LAS VEGAS -- On Saturday, 17,000 Nevadans stand to lose the unemployment benefits they count on every single week. The benefits are for people who have been out of work longer than six months.
Nevadans were hit with this news two weeks ago, when Congress failed to agree on a budget to extend these benefits.
Officials say some people in this group abuse the system, while others are just unemployable, but still some others who rely on extended unemployment benefits are trying to find a back-up plan so their families won't suffer.
"What really worries me is my kids, I got three at home. I have to feed them. I have to keep my rent," Rogelia Cortez said.
Cortez is one of 17,000 Nevadans whose unemployment benefits end this week, but he isn't giving up, instead he signed up for a culinary training program at the unemployment office .
"They sent me over here for an interview to see if they can help me with financial aid and they approve it. Now I'm enrolled and I'm ready to start on the 8th of next month," Cortez said.
Training programs is one option people have, deputy director of the Department of Training and Rehabilitation Dennis Perea said.
"If they can get to our job connect offices, if there is training dollars out there for people that would like to take even short-term certificate training to try to bolster their skills to get back into the workforce," Perea said.

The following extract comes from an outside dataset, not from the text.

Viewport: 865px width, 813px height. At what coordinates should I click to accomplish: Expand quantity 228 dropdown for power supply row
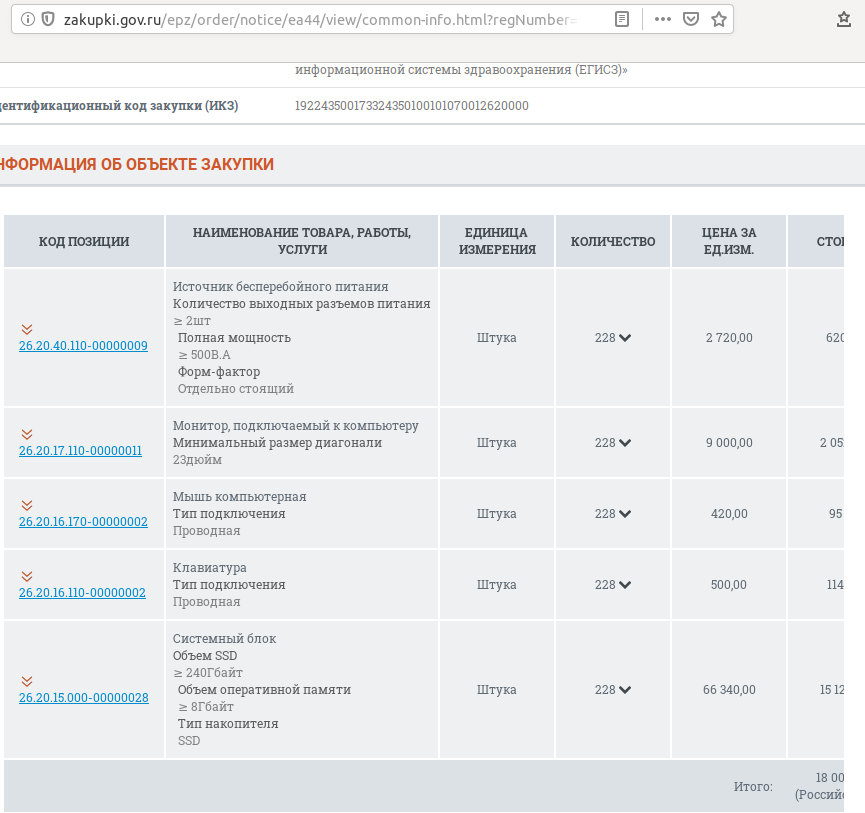click(x=625, y=338)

The other option for some families is state assistance from a different agency.
"Unfortunately, some of these people are going to end up on welfare by the time this is done," Perea said.
Lawmakers vow extending emergency benefits will be their first order of business in 2014.
That is why DETR says the most important thing people getting unemployment benefits can do now is to keep filing their claims.
"They won't get paid but it will keep those claims going forward. So, if they do extend it and they back date it, our system can automatically run back and catch them," Perea said.
Cortez isn't waiting for Washington. He vows to finish training and hunt until he finds work.
"If I get a job, I'm lucky, but I have to make the effort to go the extra mile," Cortez said.
DETR says this also affects 60 of their employees who work in its unemployment claims call center.
The department has had to cut workers hours back but it is tapping into a rainy-day fund to pay workers the next 30 days.
In January, if Congress does not extend these funds, even more people could jump in the unemployment line.